Thursday wrap

Card-Check Communists ... The appointment of Hilda Solis as Labor Secretary was noted with accolades on the Web site of the Communist Party USA (CPUSA). The CPUSA has also been a longtime supporter for the Employee Free Choice Act — also known as card check. During both the 2000 and the 2004 election, the CPUSA was vehemently opposed to Bush’s reelection because of his opposition to card check. The Democratic Socialists of America is also a strong supporter of the of card check. Pillar No. 3 of their “Economic Justice Agenda” is to have a strong labor movement. One of the things needed for this is card check. (thebulletin.us)

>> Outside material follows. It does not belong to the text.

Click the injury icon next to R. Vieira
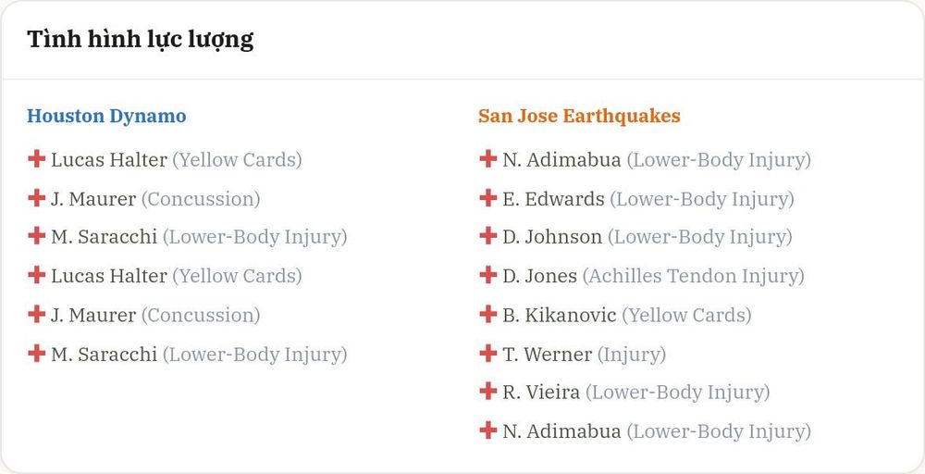 coord(487,392)
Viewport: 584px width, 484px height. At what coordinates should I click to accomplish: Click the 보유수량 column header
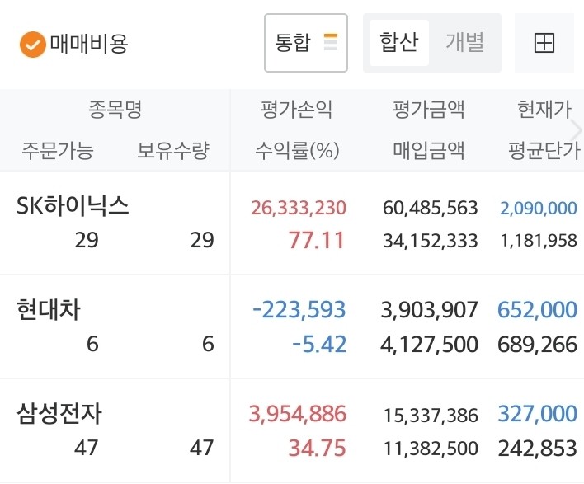(x=173, y=150)
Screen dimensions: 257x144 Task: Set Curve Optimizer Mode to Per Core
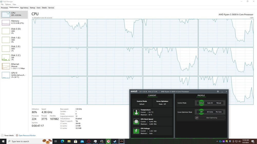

NYT covers up Stern-Burger SEIU corruption scandals ... The Los Angeles Times deserves praise for its coverage of a hornet's nest of scandals that keep emerging involving one of the nation's most powerful unions, the Service Employees International Union. Today's paper discloses yet another scandal. Meanwhile the New York Times ignores the controversy. Why is this noteworthy? Because the SEIU has become a powerful political force in America. Maybe Andy Stern, leader of the Service Employees International Union (who has become one of the more powerful political players in America because of his control of the SEIU and its fund) should focus more on the corruption that keeps emerging from his "union". Or perhaps he can hand off that chore to Anna Burger, the Secretary-Treasurer of the SEIU. But maybe she too is more interested in playing politics with its members money than ferreting out fraud among its officials. Burger is chairwoman of the Change to Win Federation, a coalition of labor unions formed to promote advocacy. Both Stern and Burger have links to the Democracy Alliance-a group of very wealthy donors and political activists who have joined forces to promote vast policy changes from our government. Burger, Stern and the SEIU have close ties to the Obama administration. Burger was recently appointed to the President's Economic Recovery Advisory Board. Maybe both of them should work to clean up corruption instead of focusing on advancing their political agenda. (americanthinker.com)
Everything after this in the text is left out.